• **PROBLEM STATEMENT**:
Write out every line exactly, from the first line of the records below through the line that contains "The width and height of the screenshot is (1500, 750).".

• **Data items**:
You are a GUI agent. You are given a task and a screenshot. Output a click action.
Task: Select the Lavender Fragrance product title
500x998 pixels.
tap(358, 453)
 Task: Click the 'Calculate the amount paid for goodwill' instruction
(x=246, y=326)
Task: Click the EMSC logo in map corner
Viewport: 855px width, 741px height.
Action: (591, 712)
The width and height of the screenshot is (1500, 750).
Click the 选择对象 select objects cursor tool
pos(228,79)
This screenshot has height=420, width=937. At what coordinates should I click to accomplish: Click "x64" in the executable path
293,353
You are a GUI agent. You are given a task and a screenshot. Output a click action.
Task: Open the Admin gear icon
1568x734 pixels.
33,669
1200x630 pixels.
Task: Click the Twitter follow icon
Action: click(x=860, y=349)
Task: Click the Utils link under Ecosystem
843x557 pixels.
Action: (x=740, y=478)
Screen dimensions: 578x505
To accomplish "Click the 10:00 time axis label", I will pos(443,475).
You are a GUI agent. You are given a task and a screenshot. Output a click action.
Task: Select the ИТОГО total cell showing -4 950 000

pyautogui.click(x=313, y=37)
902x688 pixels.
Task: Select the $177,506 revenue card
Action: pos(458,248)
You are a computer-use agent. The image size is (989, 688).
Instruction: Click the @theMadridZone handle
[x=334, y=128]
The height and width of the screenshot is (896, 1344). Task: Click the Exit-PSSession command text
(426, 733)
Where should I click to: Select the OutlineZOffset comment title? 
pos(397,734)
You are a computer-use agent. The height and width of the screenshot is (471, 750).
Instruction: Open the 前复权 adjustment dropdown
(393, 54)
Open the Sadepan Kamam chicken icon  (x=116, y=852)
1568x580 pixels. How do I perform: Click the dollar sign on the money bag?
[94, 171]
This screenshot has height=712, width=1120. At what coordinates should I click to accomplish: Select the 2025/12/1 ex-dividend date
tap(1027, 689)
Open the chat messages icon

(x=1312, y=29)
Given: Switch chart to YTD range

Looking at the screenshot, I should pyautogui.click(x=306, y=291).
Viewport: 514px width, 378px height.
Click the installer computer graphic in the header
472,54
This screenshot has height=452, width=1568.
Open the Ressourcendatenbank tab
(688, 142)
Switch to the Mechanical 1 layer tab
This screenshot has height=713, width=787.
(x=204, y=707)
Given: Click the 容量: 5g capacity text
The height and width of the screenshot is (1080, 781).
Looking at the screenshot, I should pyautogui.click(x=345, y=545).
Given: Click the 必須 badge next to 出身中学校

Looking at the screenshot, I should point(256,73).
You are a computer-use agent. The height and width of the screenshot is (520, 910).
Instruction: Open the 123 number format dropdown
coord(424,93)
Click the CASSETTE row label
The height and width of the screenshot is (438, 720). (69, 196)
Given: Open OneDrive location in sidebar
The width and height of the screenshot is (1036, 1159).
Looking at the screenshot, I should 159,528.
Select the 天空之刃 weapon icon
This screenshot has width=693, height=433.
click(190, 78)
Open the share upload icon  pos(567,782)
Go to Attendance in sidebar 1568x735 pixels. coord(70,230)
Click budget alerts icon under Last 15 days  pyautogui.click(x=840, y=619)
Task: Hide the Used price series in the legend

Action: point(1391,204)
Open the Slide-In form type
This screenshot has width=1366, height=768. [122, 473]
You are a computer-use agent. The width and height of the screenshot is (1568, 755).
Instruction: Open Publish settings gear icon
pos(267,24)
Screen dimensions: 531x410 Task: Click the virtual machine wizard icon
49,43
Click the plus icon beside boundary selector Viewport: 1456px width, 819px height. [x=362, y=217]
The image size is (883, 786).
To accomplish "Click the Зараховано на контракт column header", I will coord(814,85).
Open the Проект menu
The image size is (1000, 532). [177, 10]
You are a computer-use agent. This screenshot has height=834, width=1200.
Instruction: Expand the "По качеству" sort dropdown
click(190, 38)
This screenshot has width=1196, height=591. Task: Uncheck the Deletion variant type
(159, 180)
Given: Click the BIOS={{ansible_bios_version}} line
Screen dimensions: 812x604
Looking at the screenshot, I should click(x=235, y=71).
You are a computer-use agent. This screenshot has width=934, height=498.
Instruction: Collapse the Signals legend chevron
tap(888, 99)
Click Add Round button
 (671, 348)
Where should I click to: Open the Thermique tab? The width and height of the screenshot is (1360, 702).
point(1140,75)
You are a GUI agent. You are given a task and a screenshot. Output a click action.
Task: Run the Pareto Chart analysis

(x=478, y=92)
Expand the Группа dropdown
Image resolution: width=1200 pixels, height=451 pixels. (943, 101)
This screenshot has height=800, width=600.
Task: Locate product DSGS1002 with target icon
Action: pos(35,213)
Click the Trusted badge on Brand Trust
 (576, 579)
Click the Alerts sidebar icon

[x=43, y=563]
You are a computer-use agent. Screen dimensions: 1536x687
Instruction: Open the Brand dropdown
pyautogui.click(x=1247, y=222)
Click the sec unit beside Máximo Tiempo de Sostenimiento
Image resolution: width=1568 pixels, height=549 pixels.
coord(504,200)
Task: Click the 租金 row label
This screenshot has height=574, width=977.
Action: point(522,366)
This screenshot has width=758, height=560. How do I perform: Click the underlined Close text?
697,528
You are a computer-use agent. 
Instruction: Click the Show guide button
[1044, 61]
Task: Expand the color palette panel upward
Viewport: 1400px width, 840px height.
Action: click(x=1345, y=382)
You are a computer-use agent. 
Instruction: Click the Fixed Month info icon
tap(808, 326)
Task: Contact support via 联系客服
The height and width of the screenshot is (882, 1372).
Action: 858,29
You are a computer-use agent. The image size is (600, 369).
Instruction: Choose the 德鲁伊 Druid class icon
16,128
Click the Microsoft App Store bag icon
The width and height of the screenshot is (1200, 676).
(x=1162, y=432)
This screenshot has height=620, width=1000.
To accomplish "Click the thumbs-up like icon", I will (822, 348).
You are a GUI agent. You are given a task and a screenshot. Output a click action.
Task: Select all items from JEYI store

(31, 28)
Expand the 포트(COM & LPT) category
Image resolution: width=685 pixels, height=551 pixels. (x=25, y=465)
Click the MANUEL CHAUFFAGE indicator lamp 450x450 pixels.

• **SOLUTION TO THIS TASK**:
You are a GUI agent. You are given a task and a screenshot. Output a click action.
Task: Select the Lavender Fragrance product title
500x998 pixels.
tap(358, 453)
 Task: Click the 'Calculate the amount paid for goodwill' instruction
(x=246, y=326)
Task: Click the EMSC logo in map corner
Viewport: 855px width, 741px height.
Action: (591, 712)
The width and height of the screenshot is (1500, 750).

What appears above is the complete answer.